#### [WHAT IS EXPECTED]
Could the data underneath be repeated exactly, in full?

(Entries taken from a collection)
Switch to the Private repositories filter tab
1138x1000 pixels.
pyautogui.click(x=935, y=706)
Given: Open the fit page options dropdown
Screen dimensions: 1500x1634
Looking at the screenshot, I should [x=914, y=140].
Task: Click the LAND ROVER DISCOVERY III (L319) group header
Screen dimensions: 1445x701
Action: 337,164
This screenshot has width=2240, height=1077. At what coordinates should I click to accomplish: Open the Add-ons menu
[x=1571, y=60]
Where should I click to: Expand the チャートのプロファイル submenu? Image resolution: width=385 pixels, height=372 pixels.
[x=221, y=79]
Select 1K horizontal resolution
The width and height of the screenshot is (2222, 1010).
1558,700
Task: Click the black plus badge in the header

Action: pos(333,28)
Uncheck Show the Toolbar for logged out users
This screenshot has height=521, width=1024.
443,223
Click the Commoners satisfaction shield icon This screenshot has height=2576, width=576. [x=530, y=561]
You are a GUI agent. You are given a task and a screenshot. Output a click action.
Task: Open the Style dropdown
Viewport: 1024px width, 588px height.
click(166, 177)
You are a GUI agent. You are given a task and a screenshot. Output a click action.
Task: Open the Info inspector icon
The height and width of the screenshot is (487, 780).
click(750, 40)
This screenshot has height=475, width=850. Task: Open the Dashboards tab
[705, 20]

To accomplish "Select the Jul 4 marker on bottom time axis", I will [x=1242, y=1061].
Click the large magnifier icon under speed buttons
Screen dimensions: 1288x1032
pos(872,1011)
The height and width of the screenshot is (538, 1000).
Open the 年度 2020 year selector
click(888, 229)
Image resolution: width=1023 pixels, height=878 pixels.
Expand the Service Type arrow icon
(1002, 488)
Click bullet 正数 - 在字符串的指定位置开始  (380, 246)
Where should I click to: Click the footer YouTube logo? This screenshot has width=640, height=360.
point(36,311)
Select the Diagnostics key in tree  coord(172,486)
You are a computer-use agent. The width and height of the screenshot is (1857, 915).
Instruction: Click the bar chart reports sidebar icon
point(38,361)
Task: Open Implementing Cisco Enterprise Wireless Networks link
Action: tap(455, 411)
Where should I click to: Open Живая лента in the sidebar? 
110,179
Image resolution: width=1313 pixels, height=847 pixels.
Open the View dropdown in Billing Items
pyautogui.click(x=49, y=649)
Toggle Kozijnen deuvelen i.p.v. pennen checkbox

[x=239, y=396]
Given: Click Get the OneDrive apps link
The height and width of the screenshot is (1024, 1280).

#### [EXERCISE RESPONSE]
Switch to the Private repositories filter tab
1138x1000 pixels.
pyautogui.click(x=935, y=706)
Given: Open the fit page options dropdown
Screen dimensions: 1500x1634
Looking at the screenshot, I should [x=914, y=140].
Task: Click the LAND ROVER DISCOVERY III (L319) group header
Screen dimensions: 1445x701
Action: 337,164
This screenshot has width=2240, height=1077. At what coordinates should I click to accomplish: Open the Add-ons menu
[x=1571, y=60]
Where should I click to: Expand the チャートのプロファイル submenu? Image resolution: width=385 pixels, height=372 pixels.
[x=221, y=79]
Select 1K horizontal resolution
The width and height of the screenshot is (2222, 1010).
1558,700
Task: Click the black plus badge in the header

Action: pos(333,28)
Uncheck Show the Toolbar for logged out users
This screenshot has height=521, width=1024.
443,223
Click the Commoners satisfaction shield icon This screenshot has height=2576, width=576. [x=530, y=561]
You are a GUI agent. You are given a task and a screenshot. Output a click action.
Task: Open the Style dropdown
Viewport: 1024px width, 588px height.
click(166, 177)
You are a GUI agent. You are given a task and a screenshot. Output a click action.
Task: Open the Info inspector icon
The height and width of the screenshot is (487, 780).
click(750, 40)
This screenshot has height=475, width=850. Task: Open the Dashboards tab
[705, 20]

To accomplish "Select the Jul 4 marker on bottom time axis", I will [x=1242, y=1061].
Click the large magnifier icon under speed buttons
Screen dimensions: 1288x1032
pos(872,1011)
The height and width of the screenshot is (538, 1000).
Open the 年度 2020 year selector
click(888, 229)
Image resolution: width=1023 pixels, height=878 pixels.
Expand the Service Type arrow icon
(1002, 488)
Click bullet 正数 - 在字符串的指定位置开始  (380, 246)
Where should I click to: Click the footer YouTube logo? This screenshot has width=640, height=360.
point(36,311)
Select the Diagnostics key in tree  coord(172,486)
You are a computer-use agent. The width and height of the screenshot is (1857, 915).
Instruction: Click the bar chart reports sidebar icon
point(38,361)
Task: Open Implementing Cisco Enterprise Wireless Networks link
Action: tap(455, 411)
Where should I click to: Open Живая лента in the sidebar? 
110,179
Image resolution: width=1313 pixels, height=847 pixels.
Open the View dropdown in Billing Items
pyautogui.click(x=49, y=649)
Toggle Kozijnen deuvelen i.p.v. pennen checkbox

[x=239, y=396]
Given: Click Get the OneDrive apps link
The height and width of the screenshot is (1024, 1280).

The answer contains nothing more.